▶ [TEXT]
To check the UDID in a Windows environment, you may use iTunes.

This method is relatively easy since it’s likely that most Windows PC and iOS users have iTunes installed. If you haven’t installed iTunes, please install it from the Microsoft Store URL or iTunes Downloads

First, you may connect your iOS device to your Windows PC via USB and launch iTunes. Then, clicking on the device icon displays its details.

Each time you click on the red rectangle area, the text will change from ECID to serial number to UDID. Please click twice to display UDID and copy it as text.

Sometimes, iTunes does not recognize the iOS device. If this happens, try unplugging and plugging the cable or restarting iTunes or Windows.


(9) Device Manager (Windows)

You can also find UDID using the “Device Manager” on Windows. This method is exceptional, but we will introduce it here.

First, please right-click on the Windows menu and open [Device Manager]. The following screen will display. Then, please open “Universal Serial Bus Devices”.

In “Universal Serial Bus Devices”, you will find “Apple Mobile Device USB Composite Device”. Please double-click this item or right-click it and click “Properties” to display the following dialog box.

Next, you may select “Details” tab and switch the list box in the “Properties” to “Device Instance Path”, and you will see string separated by \ (backslash) mark in the value column. The right of the last \ mark in the string is the UDID.

Note that if the UDID is displayed in the new format (00000000-0123456789ABCDEF 8-16 digit format), the hyphen will be omitted. Please make sure to insert a hyphen between the 8th and 9th digits when registering at developer.apple.com.


(10) UDID.tech (Web)

There is a service that allows you to find out your UDID without the need for MDM, Mac, or Windows, just by visiting a website called UDID.tech.

You can download a special profile if you access this site with Safari on iOS.


After installing the downloaded profile from the Settings app, the UDID will be displayed on the website.

(Not only UDID but also serial number will be displayed. If your device is a cellular model, you can also see IMEI.)

This service, developed by Pixel Rainbow Inc. in the U.S., aims to simplify getting UDID.

You may think, “Isn’t there an API to get UDID now?” “How does this service get the UDID on the web?”. The About page of this site is as follows.

UDID.tech uses Apple Mobile Device Management concepts to provide you information about your device. The profile you install tells your iPhone, iPad, or iPod to send encrypted data (UDID, IMEI, Serial No, etc.) to your browser.

This service seems to be using the MDM protocol and not some hack or exploit of an iOS vulnerability.

Strictly writing, it uses the iOS behavior when a configuration profile with a special payload called Profile Service is installed. If you are interested in this, you may read the Apple official document Over-the-Air Profile Delivery and Configuration or analyze the configuration profile from this site.

▶ [ENTRIES SUPPLIED]
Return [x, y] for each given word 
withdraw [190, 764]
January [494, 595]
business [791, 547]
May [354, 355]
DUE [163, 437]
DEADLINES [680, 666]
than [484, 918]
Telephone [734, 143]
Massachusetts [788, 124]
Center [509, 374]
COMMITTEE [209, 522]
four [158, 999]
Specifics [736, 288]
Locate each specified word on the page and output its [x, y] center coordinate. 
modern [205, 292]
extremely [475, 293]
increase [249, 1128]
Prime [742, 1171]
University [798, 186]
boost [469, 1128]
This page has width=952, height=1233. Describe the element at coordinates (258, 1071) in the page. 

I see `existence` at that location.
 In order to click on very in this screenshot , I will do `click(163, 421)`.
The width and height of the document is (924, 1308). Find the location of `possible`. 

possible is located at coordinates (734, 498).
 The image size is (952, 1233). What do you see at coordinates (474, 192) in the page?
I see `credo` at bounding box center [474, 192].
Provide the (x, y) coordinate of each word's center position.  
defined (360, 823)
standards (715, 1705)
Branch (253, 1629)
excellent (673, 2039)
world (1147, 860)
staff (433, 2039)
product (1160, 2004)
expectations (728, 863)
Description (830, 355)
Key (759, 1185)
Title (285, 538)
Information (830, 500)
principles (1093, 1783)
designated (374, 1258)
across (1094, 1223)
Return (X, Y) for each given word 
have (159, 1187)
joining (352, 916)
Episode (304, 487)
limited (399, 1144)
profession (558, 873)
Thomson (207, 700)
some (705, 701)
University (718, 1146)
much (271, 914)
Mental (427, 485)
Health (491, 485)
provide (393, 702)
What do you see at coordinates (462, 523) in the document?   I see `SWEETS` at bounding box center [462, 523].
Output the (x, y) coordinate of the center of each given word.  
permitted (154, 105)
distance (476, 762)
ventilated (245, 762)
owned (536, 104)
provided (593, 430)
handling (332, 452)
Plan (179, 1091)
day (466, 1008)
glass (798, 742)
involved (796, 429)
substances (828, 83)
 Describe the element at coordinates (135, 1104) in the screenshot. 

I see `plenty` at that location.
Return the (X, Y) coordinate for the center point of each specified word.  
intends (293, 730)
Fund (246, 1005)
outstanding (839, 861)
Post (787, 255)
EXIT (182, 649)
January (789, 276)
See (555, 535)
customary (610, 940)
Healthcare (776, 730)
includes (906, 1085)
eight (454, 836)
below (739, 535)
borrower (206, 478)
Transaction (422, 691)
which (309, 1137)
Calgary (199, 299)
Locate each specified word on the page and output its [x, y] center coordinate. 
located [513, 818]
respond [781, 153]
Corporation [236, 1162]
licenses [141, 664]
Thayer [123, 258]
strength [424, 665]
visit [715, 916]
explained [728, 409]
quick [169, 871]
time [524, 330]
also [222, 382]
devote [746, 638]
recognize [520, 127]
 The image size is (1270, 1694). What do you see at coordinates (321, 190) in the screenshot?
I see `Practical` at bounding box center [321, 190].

▶ [TASK ITEM A]
List every fix the UDID guide suggests for when iTunes does not recognize the iOS device.
▶ [TASK ITEM B]
According to the UDID guide, which company developed the UDID.tech service?

▶ [ANSWER SECTION A]
- Unplug and plug in the cable again
- Restart iTunes
- Restart Windows

▶ [ANSWER SECTION B]
Pixel Rainbow Inc., in the U.S.